Remote health monitoring offers one further benefit in this regard. For elective admissions–for example, a hip replacement–it also allows pre-admission monitoring to better stratify who is high risk before they are even admitted. This then allows far earlier changes in treatment plan.

Strategy 2 – Improve Care Transitions

The 48 hour period after a patient leaves the hospital is one of the highest risk periods. It’s a time of vulnerability and anxiety for the patient. The jump between hospital and home is significant, there is dramatically less (sometimes zero) support once the patient gets home. Even the jump between hospital and a nursing facility or care facility sees a significant reduction in support and monitoring.

Understanding that health and care does not end once the patient leaves the hospital, is critical to reducing readmissions. Optimizing this transition period, and ensuring the patient is surrounded by support and services can and has been shown to reduce readmissions and improve outcomes. For example, a study published in JAMA in 2006 showed that by providing the patient with communication tools, coaching and by encouraging patients to take more of an active role in their health and care reduced readmissions at 30 days and 90 days.

A particular challenge in transitional care management is providing coaches and care managers with more insight into patient health at home. Remote health monitoring has potential to greatly change this, by providing care managers and coaches with objective information on the patients health trajectory once they leave hospital. By linking patient educational content to the objective insights generated on their health, we also believe it’s possible to increase patient empowerment.

Strategy 3 – Improve Post-discharge Monitoring and Treatment

As identified in Prescott’s letter, just under half of sepsis readmissions may be treatable through ambulatory care. However, delivering treatment is only part of the problem. First, you must identify the patients who actually require treatment. After the patient leaves the hospital, they enter a black box where physicians and healthcare professionals have little idea of the patient’s health trajectory. Patients don’t always know when they need to call their doctor.

Advances in technology can relegate this problem to a thing of the past. Wearable, passive remote health monitoring has the ability to continuously measure patient health at home while advances in AI allow actionable insights and early warnings to be generated from this data. Platforms, like that developed at Current, are likely to become the norm in future.

The move toward predictive medicine is a huge market opportunity, which is why more and more established tech companies are entering the remote patient monitoring technology (RPM) space.

Current Health’s platform is one solution to this problem, delivering passive, wireless monitoring of patients at home combined with predictive analytics to deliver a patient-specific early warning.

Our wearable is the most sophisticated and accurate all-in-one wireless device available, providing continuous ICU-level monitoring in any setting. Acting as a hub, it seamlessly integrates with a range of peripherals, such as for weight or peak flow. There’s no time consuming manual entry – for the patient or for healthcare staff. Our patient app allows patients to report symptoms, receive medication reminders, review educational content and undertake video visits with their doctors.
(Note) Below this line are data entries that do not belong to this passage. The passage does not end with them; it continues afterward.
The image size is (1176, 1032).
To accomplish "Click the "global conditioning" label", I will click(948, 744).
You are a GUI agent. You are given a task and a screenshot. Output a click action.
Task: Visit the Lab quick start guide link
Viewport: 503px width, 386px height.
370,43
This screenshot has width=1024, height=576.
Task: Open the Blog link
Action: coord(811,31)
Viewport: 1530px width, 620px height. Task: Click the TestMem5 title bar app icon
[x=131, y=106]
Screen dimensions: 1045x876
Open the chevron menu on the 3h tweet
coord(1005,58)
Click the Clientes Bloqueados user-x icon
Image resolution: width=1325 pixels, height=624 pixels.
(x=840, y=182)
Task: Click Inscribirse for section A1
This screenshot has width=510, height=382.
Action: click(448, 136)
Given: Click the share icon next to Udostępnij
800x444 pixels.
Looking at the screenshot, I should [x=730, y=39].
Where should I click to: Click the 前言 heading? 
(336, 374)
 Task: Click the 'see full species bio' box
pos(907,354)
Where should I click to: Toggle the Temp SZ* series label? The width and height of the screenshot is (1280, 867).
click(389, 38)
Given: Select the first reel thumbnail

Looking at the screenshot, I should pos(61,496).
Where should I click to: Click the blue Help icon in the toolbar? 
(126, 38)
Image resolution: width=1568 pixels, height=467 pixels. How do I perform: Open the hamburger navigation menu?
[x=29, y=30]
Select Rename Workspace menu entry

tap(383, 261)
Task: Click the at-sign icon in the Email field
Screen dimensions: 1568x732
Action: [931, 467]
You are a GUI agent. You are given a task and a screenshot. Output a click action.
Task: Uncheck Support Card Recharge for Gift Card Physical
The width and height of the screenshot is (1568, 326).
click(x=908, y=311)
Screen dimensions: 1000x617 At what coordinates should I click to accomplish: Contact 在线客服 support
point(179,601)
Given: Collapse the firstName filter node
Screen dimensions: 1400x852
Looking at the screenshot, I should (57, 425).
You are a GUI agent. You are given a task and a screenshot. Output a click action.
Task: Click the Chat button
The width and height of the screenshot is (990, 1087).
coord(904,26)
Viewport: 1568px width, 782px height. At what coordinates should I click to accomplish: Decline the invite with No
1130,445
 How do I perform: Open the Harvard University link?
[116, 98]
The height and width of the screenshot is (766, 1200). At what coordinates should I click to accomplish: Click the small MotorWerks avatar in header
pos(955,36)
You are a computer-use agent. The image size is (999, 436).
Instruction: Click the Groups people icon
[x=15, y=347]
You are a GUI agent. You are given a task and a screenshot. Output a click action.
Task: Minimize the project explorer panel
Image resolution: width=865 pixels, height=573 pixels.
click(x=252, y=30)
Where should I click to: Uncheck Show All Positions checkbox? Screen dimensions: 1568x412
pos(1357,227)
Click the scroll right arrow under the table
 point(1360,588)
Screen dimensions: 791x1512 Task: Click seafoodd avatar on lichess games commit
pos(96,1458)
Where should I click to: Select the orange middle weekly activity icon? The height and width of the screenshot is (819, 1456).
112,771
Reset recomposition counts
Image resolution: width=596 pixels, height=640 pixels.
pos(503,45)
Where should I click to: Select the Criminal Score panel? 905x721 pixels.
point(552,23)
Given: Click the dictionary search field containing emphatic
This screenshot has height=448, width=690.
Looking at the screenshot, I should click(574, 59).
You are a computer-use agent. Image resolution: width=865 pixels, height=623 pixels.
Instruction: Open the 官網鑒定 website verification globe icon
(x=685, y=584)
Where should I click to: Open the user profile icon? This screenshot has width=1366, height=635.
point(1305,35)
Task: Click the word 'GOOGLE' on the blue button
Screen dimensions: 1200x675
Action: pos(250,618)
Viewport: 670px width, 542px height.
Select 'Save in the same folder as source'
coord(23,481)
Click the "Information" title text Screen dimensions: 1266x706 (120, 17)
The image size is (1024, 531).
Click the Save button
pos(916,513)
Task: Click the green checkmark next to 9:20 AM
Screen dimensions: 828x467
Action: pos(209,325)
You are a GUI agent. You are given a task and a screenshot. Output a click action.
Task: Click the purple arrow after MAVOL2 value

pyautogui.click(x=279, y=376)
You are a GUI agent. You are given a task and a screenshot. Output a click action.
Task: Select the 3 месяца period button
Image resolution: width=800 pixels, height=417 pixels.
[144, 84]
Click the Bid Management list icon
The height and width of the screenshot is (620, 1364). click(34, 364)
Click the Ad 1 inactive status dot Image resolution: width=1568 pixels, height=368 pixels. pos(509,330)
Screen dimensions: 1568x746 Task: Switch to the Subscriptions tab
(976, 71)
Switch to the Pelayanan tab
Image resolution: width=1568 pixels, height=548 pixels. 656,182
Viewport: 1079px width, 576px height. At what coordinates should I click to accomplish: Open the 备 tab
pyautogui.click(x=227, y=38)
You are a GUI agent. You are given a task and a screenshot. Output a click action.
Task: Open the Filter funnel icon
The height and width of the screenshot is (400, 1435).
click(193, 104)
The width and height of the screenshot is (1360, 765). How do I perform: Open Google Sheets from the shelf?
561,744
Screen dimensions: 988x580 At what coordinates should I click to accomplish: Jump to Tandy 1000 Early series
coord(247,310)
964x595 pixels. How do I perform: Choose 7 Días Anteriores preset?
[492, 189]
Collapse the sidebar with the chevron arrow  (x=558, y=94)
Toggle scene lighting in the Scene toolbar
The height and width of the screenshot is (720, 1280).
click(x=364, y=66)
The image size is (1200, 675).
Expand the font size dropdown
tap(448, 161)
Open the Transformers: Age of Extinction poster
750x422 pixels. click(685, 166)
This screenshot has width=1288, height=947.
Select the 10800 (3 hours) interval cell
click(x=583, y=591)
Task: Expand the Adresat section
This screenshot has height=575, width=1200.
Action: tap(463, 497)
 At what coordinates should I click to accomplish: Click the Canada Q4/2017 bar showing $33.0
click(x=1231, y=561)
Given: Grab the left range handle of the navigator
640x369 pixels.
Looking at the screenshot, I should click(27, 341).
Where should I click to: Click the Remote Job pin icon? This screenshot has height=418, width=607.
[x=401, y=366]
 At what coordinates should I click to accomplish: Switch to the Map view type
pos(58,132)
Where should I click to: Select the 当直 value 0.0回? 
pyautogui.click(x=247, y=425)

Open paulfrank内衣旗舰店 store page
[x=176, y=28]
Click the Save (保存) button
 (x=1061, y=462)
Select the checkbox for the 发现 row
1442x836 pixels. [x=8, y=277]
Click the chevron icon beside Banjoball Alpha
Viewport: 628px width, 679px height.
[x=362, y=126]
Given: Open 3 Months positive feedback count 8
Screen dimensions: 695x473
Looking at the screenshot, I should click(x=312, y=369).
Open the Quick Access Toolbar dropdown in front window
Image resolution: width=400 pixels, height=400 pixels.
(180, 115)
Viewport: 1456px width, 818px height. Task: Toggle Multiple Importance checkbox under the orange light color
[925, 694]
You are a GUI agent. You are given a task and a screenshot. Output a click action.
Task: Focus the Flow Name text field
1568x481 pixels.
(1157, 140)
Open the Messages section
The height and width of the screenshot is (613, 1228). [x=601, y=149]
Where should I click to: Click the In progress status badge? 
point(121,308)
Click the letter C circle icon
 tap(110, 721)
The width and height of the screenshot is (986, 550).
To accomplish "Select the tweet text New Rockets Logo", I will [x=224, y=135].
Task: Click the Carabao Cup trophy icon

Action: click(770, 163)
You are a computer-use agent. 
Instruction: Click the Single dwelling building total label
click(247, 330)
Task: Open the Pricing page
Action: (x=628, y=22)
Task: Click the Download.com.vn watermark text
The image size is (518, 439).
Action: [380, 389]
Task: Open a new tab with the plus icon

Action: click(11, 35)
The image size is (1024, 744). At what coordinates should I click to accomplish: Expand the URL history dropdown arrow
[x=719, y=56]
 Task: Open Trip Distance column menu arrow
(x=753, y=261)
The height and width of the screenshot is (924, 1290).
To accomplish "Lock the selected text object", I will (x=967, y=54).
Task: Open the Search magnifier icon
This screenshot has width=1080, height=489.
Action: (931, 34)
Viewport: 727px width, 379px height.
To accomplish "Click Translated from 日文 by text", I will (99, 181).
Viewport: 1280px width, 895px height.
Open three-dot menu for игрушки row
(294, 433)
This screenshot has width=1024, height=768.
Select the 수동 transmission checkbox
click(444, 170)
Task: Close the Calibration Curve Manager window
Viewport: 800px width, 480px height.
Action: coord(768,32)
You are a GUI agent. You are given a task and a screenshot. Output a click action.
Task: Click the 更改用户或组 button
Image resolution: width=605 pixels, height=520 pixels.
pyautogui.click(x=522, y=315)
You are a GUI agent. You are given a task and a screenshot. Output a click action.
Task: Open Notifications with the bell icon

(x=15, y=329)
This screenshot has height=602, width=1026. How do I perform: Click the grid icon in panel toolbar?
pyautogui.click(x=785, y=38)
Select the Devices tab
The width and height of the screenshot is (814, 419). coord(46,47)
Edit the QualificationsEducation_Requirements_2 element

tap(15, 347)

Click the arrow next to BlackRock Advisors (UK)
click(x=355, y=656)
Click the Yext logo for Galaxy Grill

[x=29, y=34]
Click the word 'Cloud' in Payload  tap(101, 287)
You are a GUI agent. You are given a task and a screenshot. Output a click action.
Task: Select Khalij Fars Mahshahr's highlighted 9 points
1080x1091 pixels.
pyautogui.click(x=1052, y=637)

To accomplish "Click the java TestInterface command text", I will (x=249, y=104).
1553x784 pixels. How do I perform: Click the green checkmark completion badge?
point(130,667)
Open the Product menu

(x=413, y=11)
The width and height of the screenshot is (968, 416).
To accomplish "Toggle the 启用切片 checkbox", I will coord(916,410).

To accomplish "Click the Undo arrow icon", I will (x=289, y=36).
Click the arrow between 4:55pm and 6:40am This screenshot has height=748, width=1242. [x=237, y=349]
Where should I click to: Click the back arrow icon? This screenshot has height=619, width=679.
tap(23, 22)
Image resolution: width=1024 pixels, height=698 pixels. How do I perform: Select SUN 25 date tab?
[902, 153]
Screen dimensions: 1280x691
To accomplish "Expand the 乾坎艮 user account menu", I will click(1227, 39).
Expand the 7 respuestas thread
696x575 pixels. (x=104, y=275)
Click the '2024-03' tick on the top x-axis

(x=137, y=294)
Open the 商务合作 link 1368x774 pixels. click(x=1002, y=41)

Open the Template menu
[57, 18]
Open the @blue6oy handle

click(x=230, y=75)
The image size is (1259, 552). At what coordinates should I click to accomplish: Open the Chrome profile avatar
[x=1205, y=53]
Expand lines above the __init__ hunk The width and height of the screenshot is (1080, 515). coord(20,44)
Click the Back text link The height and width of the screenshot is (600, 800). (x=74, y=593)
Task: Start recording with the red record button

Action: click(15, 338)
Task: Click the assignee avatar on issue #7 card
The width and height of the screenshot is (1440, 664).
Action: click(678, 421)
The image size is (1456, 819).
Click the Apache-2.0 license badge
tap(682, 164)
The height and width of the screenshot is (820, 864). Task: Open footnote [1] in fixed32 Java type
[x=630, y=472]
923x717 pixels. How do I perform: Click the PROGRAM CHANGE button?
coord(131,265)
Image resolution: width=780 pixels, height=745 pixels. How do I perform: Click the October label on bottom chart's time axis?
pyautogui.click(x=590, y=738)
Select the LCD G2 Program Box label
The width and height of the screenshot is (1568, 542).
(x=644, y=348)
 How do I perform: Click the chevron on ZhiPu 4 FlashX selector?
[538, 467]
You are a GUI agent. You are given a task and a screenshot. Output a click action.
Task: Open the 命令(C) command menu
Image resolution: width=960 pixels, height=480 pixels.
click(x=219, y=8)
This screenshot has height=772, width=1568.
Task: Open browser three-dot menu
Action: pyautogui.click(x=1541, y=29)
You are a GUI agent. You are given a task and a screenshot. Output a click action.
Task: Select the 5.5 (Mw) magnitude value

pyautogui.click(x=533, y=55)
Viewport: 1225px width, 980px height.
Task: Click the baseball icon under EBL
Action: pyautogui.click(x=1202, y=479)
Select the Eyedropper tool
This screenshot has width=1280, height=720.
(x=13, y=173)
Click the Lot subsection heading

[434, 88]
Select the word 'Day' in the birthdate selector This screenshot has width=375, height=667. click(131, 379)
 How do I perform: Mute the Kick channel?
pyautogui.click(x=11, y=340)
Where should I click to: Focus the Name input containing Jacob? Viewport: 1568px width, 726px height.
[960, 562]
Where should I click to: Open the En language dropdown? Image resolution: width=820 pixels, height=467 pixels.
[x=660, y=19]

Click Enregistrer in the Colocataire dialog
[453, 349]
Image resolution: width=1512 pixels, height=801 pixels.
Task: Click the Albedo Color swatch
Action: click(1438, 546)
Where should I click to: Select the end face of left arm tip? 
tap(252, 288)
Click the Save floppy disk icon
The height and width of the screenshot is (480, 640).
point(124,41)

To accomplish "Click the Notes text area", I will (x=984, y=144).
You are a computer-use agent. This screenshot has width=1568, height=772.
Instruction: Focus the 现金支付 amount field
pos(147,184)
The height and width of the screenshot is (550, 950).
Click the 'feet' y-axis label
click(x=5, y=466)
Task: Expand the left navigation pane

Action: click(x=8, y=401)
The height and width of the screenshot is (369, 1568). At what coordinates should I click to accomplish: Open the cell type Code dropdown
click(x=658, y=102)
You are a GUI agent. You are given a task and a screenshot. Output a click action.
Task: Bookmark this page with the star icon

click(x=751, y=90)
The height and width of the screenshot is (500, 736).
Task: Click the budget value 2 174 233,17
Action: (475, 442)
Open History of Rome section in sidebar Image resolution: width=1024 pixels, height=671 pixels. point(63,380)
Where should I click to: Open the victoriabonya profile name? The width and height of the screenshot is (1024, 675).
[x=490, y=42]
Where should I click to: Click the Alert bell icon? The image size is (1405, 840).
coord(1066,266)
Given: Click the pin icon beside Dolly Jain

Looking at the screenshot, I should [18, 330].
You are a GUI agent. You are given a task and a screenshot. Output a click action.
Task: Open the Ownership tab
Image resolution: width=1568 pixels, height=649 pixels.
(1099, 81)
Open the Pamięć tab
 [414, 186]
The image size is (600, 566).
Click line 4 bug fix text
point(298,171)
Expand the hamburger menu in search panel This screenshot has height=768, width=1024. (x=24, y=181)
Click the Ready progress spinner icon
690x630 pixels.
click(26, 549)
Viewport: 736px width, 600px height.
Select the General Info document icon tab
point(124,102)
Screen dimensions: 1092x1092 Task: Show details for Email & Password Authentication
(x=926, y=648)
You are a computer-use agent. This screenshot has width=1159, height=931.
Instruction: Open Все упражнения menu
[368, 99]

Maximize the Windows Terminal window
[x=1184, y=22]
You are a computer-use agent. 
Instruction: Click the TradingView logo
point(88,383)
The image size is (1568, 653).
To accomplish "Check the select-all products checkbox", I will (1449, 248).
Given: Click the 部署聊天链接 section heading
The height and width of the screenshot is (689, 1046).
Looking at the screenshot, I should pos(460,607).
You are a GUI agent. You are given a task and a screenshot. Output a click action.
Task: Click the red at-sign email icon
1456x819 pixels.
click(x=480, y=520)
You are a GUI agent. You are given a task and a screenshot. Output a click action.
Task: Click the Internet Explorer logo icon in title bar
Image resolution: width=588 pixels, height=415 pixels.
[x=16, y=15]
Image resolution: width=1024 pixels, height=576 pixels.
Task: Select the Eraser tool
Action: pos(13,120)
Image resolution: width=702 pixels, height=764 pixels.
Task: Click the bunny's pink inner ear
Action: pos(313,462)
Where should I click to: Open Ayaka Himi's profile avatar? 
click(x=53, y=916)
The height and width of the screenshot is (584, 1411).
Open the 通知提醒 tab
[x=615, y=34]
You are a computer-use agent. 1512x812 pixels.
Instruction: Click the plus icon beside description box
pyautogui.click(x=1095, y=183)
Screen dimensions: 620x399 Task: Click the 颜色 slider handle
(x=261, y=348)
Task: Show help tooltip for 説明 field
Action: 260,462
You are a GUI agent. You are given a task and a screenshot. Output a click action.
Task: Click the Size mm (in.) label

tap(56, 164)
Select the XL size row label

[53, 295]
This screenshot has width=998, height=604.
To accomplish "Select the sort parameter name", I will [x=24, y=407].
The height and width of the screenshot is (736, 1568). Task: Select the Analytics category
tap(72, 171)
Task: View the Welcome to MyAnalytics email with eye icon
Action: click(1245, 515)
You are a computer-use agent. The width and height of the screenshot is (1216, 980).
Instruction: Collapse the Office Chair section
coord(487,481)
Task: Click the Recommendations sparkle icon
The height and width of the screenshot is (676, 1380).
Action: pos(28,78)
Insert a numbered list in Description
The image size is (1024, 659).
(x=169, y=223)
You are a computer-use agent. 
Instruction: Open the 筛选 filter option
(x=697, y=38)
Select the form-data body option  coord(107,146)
Our platform continuously analyzes the data being collected to deliver sensitive and specific early warnings to physicians and healthcare staff. We’ve already seen this reduce readmissions, empower patients and free staff from manual tasks.

This amassing and instant analysis of all kinds of patient data will enable medical professionals to detect the deterioration of a patient’s condition at an earlier, proactive point, reducing the strain on the healthcare system and improving the patient’s outcomes.